Data items:
= = = =

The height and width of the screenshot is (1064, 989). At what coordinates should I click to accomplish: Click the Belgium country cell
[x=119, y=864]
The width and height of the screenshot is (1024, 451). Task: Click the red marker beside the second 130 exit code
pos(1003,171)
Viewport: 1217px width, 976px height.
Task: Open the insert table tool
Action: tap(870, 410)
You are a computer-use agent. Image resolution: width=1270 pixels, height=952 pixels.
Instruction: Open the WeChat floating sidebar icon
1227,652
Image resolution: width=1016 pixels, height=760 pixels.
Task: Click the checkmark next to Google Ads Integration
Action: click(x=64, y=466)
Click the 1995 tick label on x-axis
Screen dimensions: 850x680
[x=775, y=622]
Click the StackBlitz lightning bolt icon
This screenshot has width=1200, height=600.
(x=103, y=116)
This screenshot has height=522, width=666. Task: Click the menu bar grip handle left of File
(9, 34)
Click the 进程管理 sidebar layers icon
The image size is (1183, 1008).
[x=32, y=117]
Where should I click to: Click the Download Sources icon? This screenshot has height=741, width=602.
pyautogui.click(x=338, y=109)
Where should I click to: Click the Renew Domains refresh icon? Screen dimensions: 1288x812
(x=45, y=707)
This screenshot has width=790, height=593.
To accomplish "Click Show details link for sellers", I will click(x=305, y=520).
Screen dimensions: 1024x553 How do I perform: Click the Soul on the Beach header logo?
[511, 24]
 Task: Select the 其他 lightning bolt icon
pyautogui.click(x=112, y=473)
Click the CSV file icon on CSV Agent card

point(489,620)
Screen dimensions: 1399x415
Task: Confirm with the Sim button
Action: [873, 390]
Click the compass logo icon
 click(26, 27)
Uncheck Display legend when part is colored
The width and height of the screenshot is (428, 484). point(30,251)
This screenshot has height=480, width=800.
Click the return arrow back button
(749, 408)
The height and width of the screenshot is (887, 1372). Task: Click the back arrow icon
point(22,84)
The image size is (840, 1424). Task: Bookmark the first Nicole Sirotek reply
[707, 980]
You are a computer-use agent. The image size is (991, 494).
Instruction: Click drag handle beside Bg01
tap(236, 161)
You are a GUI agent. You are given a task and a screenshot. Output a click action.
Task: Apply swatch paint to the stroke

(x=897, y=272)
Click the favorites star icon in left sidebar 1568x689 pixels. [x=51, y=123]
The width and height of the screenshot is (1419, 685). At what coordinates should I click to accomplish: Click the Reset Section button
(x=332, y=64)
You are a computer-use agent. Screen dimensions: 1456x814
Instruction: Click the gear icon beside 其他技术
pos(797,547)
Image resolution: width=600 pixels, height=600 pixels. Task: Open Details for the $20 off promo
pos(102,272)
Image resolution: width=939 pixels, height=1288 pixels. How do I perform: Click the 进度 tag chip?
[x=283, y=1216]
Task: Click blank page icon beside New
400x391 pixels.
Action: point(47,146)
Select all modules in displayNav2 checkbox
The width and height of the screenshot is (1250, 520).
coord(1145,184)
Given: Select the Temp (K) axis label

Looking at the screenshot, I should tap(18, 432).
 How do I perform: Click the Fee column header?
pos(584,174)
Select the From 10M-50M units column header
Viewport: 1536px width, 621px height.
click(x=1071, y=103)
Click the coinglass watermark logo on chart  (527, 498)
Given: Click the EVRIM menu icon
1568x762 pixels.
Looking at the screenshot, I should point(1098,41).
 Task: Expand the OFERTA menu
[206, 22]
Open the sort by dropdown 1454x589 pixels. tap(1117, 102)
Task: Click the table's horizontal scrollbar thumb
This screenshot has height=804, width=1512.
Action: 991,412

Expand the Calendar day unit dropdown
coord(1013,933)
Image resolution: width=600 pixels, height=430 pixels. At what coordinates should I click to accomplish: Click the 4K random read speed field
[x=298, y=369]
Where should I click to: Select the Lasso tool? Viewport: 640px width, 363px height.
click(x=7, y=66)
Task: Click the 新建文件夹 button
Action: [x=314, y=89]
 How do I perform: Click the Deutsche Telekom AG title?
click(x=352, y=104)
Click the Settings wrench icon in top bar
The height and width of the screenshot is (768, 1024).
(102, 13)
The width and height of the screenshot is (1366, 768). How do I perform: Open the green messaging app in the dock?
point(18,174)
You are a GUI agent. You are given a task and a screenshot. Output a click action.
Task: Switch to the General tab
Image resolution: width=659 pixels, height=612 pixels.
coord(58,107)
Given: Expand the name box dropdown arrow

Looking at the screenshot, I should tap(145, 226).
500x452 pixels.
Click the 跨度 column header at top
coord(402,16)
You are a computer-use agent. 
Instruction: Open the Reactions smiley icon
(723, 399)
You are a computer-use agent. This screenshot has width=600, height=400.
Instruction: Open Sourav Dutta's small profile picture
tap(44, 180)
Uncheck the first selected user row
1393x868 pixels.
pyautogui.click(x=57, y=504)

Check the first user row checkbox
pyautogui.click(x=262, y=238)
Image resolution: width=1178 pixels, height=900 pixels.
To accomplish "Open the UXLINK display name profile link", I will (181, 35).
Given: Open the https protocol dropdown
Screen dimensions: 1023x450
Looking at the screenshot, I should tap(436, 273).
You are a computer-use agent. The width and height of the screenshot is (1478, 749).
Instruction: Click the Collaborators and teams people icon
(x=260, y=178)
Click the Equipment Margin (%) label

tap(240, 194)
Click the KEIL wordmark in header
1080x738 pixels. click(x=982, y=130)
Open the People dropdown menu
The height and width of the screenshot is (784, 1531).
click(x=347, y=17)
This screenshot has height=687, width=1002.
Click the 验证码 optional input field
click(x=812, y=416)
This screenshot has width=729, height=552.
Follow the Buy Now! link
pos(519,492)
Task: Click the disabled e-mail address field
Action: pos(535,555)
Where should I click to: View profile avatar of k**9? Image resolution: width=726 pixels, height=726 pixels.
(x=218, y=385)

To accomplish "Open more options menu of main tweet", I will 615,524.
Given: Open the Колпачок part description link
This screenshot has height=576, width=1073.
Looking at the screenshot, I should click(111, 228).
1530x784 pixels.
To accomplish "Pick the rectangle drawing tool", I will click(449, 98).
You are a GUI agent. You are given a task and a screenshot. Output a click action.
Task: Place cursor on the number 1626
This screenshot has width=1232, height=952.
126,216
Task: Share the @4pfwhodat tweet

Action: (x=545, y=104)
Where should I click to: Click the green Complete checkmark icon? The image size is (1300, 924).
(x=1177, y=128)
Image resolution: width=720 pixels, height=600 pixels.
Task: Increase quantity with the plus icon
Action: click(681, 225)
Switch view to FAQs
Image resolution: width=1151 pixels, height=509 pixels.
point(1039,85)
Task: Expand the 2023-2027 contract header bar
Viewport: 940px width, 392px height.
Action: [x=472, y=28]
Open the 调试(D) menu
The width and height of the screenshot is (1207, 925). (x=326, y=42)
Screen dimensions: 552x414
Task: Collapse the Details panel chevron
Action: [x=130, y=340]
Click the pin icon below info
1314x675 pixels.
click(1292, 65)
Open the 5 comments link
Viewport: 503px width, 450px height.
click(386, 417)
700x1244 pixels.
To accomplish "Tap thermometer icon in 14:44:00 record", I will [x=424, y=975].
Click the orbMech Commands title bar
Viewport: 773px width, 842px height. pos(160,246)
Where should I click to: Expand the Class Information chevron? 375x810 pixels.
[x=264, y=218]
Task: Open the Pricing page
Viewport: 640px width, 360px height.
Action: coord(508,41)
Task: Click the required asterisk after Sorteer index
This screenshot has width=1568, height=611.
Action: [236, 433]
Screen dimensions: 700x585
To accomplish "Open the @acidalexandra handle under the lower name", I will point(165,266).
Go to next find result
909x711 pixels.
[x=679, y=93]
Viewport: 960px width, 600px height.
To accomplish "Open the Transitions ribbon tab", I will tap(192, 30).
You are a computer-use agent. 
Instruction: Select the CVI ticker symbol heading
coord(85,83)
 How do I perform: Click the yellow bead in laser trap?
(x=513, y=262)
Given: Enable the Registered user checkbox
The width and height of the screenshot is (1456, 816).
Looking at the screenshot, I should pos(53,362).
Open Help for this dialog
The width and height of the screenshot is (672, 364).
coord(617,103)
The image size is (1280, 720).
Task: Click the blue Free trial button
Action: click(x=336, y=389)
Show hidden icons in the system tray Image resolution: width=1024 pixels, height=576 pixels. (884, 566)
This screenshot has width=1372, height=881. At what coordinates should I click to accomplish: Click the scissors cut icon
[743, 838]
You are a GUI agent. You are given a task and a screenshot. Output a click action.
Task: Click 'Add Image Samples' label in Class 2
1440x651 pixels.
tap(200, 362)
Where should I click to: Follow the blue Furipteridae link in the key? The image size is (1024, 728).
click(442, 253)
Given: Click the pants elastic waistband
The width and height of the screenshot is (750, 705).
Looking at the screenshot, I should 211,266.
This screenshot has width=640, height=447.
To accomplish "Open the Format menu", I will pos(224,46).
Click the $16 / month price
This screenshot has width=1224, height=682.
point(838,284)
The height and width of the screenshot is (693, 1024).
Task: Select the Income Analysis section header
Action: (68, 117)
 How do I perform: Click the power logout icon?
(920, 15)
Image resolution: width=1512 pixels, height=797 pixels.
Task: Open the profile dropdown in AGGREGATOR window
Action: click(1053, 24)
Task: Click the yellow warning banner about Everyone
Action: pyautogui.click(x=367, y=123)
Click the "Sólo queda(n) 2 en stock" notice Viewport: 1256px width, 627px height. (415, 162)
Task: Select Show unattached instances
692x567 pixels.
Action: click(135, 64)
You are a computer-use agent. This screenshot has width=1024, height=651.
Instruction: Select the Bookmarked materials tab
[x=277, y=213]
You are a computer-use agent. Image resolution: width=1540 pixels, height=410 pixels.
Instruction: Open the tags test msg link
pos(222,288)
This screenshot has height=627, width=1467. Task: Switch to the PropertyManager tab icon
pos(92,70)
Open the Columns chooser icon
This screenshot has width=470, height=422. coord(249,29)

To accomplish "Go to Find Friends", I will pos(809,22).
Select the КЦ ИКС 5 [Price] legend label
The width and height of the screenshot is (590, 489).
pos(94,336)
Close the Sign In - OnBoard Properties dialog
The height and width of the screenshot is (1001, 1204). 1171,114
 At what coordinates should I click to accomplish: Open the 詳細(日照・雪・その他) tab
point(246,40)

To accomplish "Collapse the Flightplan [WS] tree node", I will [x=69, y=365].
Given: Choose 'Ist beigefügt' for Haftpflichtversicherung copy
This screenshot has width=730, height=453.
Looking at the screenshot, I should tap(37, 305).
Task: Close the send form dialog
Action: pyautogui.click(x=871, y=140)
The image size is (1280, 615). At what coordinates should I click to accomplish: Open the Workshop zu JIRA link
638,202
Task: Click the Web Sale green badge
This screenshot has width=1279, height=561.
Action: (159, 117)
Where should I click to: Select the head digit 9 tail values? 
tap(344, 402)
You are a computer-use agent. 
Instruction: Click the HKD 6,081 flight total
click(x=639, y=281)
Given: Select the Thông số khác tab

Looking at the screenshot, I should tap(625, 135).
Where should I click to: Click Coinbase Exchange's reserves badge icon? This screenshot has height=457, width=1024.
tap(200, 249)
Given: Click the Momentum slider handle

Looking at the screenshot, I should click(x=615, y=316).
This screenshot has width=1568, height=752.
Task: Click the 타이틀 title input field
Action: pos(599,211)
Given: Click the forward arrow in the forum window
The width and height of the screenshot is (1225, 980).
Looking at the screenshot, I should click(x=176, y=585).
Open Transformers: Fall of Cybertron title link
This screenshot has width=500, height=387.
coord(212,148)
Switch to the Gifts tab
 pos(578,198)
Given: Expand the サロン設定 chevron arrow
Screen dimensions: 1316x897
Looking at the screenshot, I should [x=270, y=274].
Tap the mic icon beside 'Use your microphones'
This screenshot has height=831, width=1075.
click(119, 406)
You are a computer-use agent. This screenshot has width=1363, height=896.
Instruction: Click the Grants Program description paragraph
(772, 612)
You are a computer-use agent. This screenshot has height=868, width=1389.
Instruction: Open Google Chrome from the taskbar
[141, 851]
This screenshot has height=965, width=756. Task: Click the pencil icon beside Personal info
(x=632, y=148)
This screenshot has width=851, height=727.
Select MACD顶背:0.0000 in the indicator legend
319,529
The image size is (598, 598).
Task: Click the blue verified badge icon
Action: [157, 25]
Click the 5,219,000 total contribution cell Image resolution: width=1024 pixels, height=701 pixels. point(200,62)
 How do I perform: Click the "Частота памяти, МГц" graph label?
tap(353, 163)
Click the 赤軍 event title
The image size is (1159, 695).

= = = =

Exercise description: Copy, from the data above, every line where the word "page" appears.

Answer to this exercise:
Task: Click blank page icon beside New
Task: Open the Pricing page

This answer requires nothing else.